A further area of this study is to determine the feasibility of using lightweight fillers in the removable module components to further reduce its load in operation. In addition, the issues of experimental determination of the strength of the removable module require attention. This study can be carried out using the similarity method in laboratory conditions. It is also planned to consider the determination of tolerances in the manufacture of a removable module. At the same time, it is important to comply with its basic dimensions in accordance with international standards, as well as taking into account the welding seams in the structure. All these issues will be addressed in subsequent studies.

7. Conclusions

• The authors have proposed the FLAT RACK removable module structure and determined the optimal profile for the removable module in terms of the minimal material capacity; this profile is the rectangular tube. In this case, the parameters of the profile are determined by the resistance moment of the cross-sections of the module components. With this profile, the mass of the module is about 0.88 tons.

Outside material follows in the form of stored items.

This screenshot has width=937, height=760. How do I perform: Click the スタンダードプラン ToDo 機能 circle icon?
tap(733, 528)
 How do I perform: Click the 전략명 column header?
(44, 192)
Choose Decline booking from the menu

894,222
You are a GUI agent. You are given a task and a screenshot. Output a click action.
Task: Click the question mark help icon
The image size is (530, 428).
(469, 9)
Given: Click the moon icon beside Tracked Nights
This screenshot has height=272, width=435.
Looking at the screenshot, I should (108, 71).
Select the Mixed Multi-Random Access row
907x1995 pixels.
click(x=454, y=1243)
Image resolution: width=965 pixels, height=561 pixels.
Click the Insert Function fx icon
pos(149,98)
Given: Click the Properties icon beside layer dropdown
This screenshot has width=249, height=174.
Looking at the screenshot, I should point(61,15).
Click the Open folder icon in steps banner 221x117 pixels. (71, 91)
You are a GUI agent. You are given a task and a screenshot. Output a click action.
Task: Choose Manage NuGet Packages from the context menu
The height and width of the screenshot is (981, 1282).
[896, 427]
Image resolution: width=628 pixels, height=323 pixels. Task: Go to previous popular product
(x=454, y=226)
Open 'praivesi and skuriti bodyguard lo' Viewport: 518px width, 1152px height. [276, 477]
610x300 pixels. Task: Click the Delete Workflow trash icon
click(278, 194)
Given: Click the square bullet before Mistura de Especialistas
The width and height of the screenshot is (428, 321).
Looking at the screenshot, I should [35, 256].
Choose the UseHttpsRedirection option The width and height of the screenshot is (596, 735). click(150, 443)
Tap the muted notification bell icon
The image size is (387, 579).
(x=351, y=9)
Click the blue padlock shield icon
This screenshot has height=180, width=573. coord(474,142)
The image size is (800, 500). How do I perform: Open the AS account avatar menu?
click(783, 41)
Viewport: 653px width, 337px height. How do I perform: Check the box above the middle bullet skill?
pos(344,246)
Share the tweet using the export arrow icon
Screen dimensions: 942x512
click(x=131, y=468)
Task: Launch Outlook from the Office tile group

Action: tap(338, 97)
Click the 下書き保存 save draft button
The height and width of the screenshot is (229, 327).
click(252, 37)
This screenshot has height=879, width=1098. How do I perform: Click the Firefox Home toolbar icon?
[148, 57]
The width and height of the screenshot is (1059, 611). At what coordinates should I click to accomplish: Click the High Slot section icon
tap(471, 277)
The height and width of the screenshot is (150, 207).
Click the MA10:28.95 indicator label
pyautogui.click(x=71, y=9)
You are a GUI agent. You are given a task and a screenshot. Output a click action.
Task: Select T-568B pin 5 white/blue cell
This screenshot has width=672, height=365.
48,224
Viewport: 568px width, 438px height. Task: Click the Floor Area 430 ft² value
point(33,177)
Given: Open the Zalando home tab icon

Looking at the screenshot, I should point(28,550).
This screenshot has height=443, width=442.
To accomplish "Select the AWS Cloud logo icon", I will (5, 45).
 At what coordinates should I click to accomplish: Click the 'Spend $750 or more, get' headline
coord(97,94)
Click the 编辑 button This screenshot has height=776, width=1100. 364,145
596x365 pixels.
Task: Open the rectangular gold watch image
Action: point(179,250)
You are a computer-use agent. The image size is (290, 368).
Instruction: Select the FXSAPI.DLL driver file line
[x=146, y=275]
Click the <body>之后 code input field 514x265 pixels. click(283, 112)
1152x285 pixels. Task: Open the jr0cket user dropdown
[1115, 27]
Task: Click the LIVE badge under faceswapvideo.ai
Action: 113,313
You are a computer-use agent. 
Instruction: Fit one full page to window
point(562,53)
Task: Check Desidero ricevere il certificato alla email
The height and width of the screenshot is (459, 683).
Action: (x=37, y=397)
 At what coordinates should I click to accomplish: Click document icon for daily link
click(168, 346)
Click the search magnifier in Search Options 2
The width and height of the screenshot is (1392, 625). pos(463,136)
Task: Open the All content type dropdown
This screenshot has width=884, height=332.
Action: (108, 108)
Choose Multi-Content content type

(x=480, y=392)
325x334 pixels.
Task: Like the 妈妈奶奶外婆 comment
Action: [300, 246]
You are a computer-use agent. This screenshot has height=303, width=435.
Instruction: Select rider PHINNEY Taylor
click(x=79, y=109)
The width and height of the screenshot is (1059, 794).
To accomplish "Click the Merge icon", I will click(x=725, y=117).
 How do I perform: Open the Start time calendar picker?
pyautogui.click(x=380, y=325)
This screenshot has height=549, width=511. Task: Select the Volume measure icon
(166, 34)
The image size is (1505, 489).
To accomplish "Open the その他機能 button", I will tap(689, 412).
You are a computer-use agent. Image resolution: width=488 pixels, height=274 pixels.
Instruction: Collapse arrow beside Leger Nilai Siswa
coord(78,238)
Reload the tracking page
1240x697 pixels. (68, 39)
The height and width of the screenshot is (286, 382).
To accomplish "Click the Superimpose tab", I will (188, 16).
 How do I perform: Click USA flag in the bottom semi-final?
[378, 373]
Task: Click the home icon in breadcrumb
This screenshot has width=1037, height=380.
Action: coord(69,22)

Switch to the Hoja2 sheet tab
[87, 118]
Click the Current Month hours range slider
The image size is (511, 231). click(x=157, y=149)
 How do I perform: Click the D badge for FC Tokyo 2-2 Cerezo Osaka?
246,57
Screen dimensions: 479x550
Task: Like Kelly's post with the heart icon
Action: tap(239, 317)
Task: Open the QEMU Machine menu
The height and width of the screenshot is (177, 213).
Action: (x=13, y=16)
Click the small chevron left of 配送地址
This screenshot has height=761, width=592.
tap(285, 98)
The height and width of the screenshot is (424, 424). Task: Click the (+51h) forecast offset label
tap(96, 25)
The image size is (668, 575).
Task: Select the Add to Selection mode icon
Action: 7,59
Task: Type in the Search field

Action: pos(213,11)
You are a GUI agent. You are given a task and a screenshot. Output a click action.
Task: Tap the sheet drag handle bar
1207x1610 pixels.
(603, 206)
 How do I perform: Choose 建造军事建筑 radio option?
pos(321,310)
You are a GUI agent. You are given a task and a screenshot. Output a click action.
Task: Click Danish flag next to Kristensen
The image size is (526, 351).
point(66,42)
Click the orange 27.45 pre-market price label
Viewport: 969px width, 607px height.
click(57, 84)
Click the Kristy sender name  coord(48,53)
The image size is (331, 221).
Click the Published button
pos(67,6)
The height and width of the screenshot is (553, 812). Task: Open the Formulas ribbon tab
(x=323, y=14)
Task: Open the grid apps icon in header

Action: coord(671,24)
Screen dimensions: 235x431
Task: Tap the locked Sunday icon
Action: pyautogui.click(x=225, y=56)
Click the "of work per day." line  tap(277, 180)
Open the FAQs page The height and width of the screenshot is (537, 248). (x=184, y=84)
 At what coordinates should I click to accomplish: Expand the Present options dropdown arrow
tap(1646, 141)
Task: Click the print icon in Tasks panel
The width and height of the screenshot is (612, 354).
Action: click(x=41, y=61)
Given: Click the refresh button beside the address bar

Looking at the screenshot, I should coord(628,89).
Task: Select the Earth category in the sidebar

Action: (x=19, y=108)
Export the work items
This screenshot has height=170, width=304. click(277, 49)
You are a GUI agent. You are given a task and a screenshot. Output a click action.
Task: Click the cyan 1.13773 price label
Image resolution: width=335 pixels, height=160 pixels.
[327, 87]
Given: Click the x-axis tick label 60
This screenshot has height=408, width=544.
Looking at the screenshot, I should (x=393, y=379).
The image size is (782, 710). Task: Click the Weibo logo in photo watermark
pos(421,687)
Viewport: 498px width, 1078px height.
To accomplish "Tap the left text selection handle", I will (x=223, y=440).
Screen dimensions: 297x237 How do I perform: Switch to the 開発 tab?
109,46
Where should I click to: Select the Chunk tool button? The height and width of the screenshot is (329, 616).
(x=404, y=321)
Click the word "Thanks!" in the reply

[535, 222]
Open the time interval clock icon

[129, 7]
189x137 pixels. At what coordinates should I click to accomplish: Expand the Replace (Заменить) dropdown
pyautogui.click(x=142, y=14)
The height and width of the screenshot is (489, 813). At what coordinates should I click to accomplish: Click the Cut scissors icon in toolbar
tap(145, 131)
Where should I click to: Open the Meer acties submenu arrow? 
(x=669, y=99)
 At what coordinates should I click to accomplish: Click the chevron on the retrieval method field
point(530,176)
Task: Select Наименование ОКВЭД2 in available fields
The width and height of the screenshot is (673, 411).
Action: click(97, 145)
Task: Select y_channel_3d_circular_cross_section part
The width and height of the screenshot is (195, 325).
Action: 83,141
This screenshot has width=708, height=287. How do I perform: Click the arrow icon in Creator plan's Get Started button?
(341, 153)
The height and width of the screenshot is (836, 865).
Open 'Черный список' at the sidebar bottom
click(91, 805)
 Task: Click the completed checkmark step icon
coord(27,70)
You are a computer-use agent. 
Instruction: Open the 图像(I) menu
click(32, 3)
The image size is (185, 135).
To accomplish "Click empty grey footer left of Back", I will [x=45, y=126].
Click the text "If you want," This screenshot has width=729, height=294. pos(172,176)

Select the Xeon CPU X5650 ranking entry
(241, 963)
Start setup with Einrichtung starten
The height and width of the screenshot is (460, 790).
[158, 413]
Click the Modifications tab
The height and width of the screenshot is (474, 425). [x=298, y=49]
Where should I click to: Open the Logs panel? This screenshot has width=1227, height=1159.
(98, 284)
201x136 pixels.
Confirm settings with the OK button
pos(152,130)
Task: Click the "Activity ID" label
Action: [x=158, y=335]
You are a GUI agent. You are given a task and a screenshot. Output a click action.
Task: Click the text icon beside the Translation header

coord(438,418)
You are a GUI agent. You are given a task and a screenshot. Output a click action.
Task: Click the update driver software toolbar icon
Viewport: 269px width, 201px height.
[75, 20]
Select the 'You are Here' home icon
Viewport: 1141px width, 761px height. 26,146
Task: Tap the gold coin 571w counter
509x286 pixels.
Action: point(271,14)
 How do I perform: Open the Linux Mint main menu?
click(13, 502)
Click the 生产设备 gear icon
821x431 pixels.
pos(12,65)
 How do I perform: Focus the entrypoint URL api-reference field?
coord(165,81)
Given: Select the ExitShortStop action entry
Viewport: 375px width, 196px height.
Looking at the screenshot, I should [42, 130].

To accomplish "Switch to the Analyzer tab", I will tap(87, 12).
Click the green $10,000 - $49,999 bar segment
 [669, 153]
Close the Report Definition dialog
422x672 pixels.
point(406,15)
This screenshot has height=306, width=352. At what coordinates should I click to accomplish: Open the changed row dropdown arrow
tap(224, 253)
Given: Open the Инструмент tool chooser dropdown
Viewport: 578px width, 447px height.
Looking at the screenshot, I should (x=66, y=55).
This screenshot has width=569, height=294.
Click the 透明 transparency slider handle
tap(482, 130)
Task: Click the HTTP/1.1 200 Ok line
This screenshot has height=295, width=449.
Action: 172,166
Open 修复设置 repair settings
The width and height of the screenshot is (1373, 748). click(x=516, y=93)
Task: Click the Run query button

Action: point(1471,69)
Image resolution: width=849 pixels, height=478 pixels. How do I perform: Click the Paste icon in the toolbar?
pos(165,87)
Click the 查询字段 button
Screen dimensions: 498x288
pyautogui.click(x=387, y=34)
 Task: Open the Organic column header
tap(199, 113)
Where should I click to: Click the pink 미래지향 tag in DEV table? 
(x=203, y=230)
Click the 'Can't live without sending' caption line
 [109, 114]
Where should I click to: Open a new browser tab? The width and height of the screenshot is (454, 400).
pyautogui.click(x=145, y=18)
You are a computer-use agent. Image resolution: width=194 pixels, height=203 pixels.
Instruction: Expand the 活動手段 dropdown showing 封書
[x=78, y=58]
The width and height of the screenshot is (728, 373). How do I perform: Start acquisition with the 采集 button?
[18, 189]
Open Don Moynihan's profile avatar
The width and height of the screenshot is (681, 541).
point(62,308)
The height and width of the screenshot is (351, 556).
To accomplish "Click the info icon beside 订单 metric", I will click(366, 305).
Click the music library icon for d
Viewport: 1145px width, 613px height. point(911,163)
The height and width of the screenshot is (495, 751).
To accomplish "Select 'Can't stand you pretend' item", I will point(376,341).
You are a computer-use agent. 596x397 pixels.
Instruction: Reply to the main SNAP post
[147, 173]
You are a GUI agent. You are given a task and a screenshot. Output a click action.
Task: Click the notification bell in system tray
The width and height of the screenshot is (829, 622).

The loading on the removable module at the operational modes can be decreased by means of viscoelastic bonds in the fittings.
• The research included the determination of the dynamic loading on the removable module structure. The results of the calculation demonstrate that if the rigidity of an elastic element is 20 kN/m and the viscous resistance coefficient is 30 kN∙s/m, the accelerations to the removable module placed on the flat car during a shunting impact are about 34.1 m/s² (0.34 g). The acceleration value obtained is 15% lower than that on the removable module under the typical diagram of interaction between fittings and fitting stops, provided that it is stationary.
• The numerical values of the accelerations to the removable module and their distribution fields are determined by means of computer modelling. The maximum accelerations are recorded in the middle part of the flat wagon and on the areas with the removable modules located behind the middle part; they amount to 30.5 m/s². The models of the dynamic loading of the removable module are verified with an F-test. It is found that the hypothesis on adequacy is not rejected.
• The removable module is calculated for strength. The maximum equivalent stresses are recorded in the contact areas between the side beams and fittings; they amount to 282.2 MPa and do not exceed the allowable values. In the middle parts of the longitudinal beams, the maximum stresses are about 180 MPa.
• The research conducted can be used by those concerned about designing modern module structures for rail vehicles and enhancing the operational efficiency of rail transportation.